Oui, c’est un voilier. Si tu me laisses poursuivre, tu vas comprendre.

Plus un brin de vent, il était tombé d’un seul coup. Il avait soufflé à une vingtaine de nœuds et la seconde suivante, plus rien. Pas même l’équivalent d’un battement d’aile de papillon.

Mais non, je ne vais pas évoquer la théorie du chaos.

Tandis que le vaisseau courait sur son erre, les voiles faseyèrent, quand il s’immobilisa, elles pendirent inertes, pitoyables et inutiles.

Au petit matin, le Selkie fowk était toujours paralysé. Le capitaine ordonna aux gabiers de ferler les voiles, son navire était encalminé.

Le genre d’adversité à laquelle les voiliers de ton monde furent parfois confrontés. Vous nommez ça le pot au noir. Mais, nous ne sommes pas dans ta réalité et nous nous trouvions au nord du trente-septième parallèle, très loin de la zone de convergence intertropicale. Mhic-Labhruinn était perplexe, jamais de mémoire de marin, une telle situation n’avait duré plus d’une demi-heure, il décréta le rationnement.
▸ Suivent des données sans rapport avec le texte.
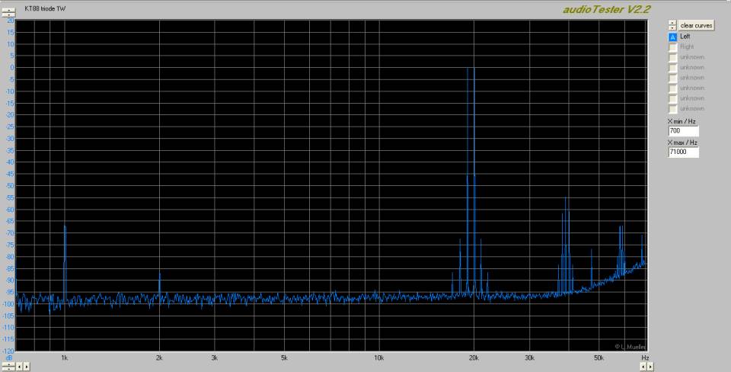Click the Left channel label

tap(685, 37)
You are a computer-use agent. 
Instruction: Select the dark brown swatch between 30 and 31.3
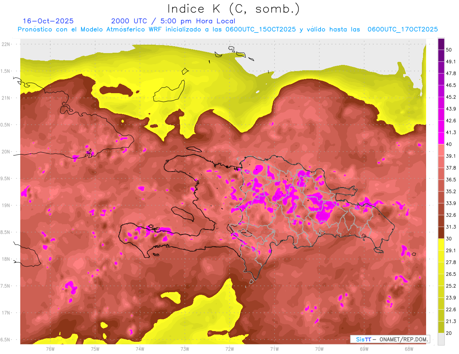click(x=441, y=233)
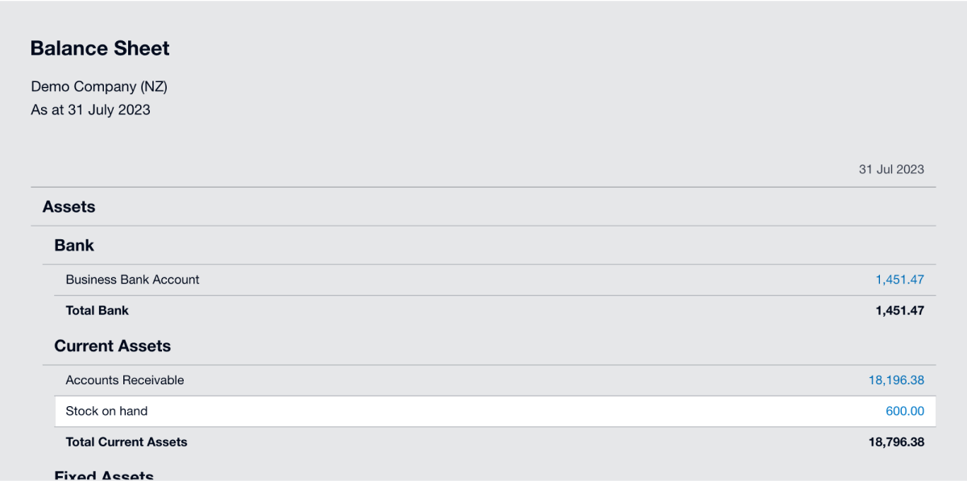The height and width of the screenshot is (481, 967).
Task: Select the Accounts Receivable row label
Action: point(125,380)
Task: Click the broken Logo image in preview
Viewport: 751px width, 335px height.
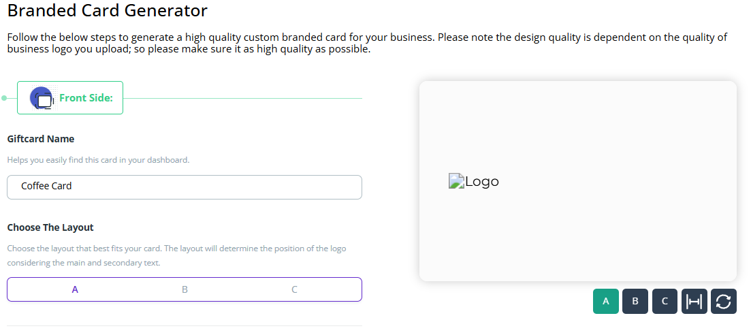Action: [x=474, y=182]
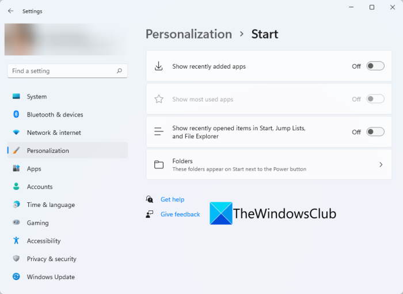Go to Accounts settings
This screenshot has width=403, height=294.
pyautogui.click(x=40, y=187)
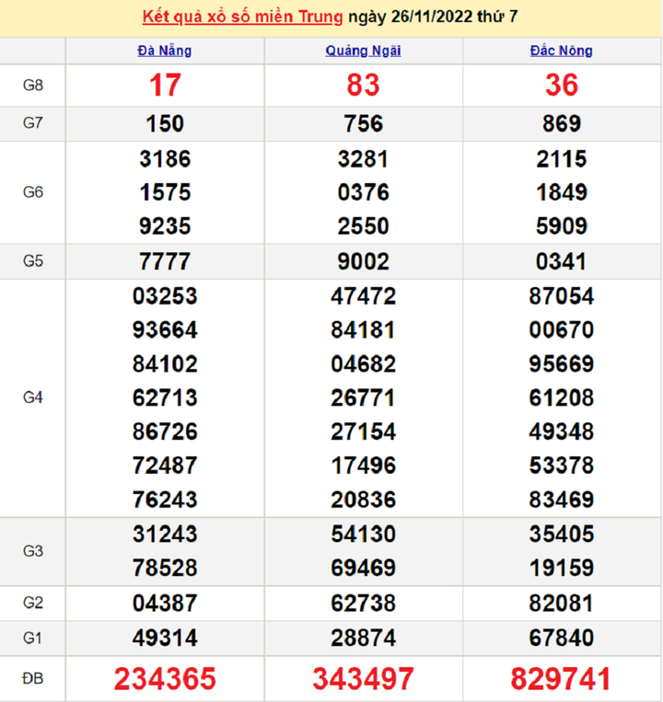The width and height of the screenshot is (663, 702).
Task: Click the G8 row label
Action: point(33,86)
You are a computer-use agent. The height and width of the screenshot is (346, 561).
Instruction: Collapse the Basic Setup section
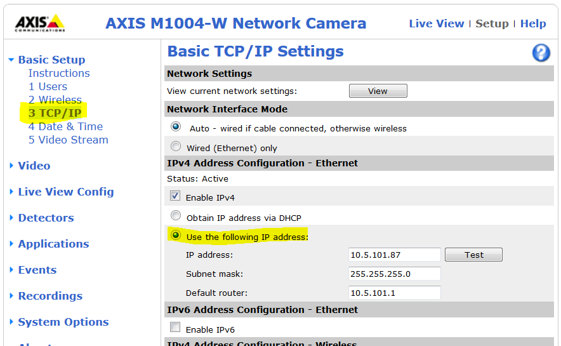pos(11,60)
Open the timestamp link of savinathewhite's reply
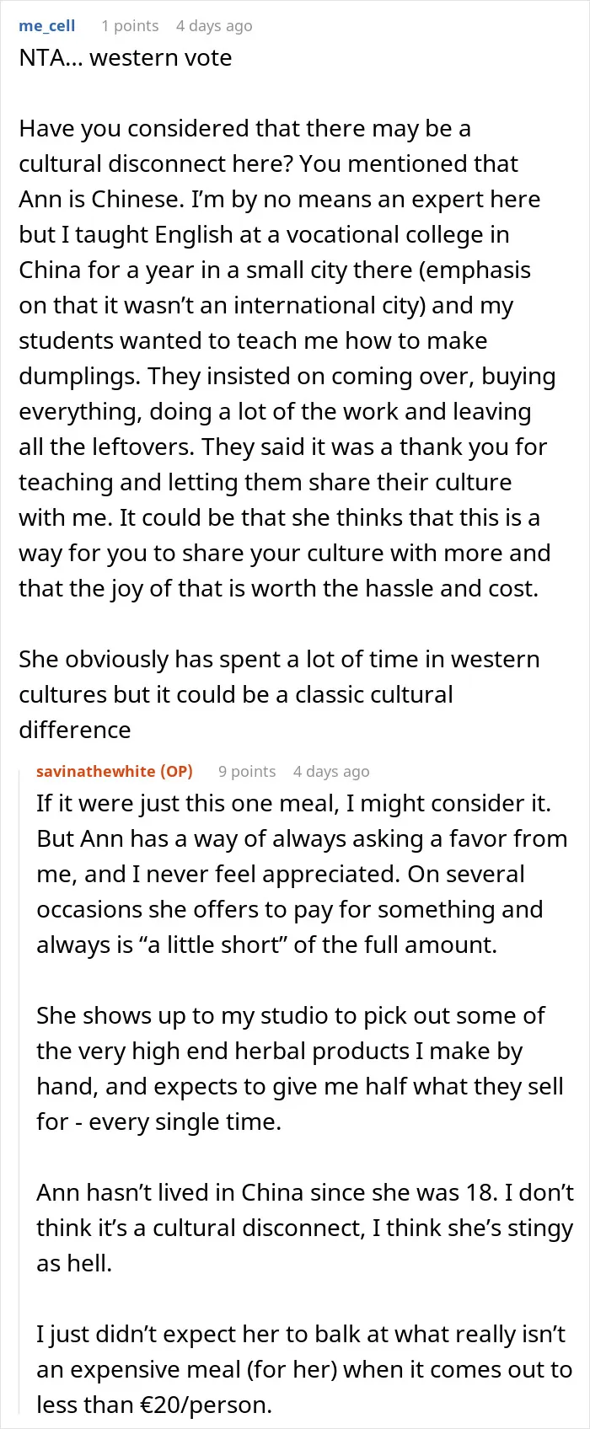The width and height of the screenshot is (590, 1429). pos(331,771)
À l’approche de la vingt-cinquième nuit d’elembiu, non seulement nous étions toujours sur une mer d’huile, mais le capitaine annonça à Chandra :

« C’est incompréhensible, pourtant nous dérivons vers l’est. J’ai vérifié à trois reprises, précisa-t-il en reposant son sextant. Nous avons parcouru deux dixièmes de degré de longitude en deux jours. Ainsi, nous nous éloignons de Shay. Lentement, à la vitesse d’un cinquième de nœuds, mais c’est inquiétant. »

Songeur, il descendit du gaillard d’avant, nous le suivîmes, il se pencha par-dessus le bastingage et cracha. Il regarda la chute verticale, digne d’un fil à plomb, de son expectoration jusqu’à ce qu’elle se mêle à l’océan. Après quoi, il releva la tête, me dévisagea, puis Chandra et déclara :

« Ça n’a rien de naturel ! Quelqu’un n’est pas pressé de vous voir à Erestia ! Mais qui ? Pourquoi un Deamhna Aerig ⁽³⁾ vous en voudrait-il ? Non, ce ne sont pas eux ! Quant à l’Alwealda des Angles, pure invention ! Je doute fort qu’il puisse faire quoi que ce soit ! Bon, excusez-moi, mais je dois prendre des mesures ! »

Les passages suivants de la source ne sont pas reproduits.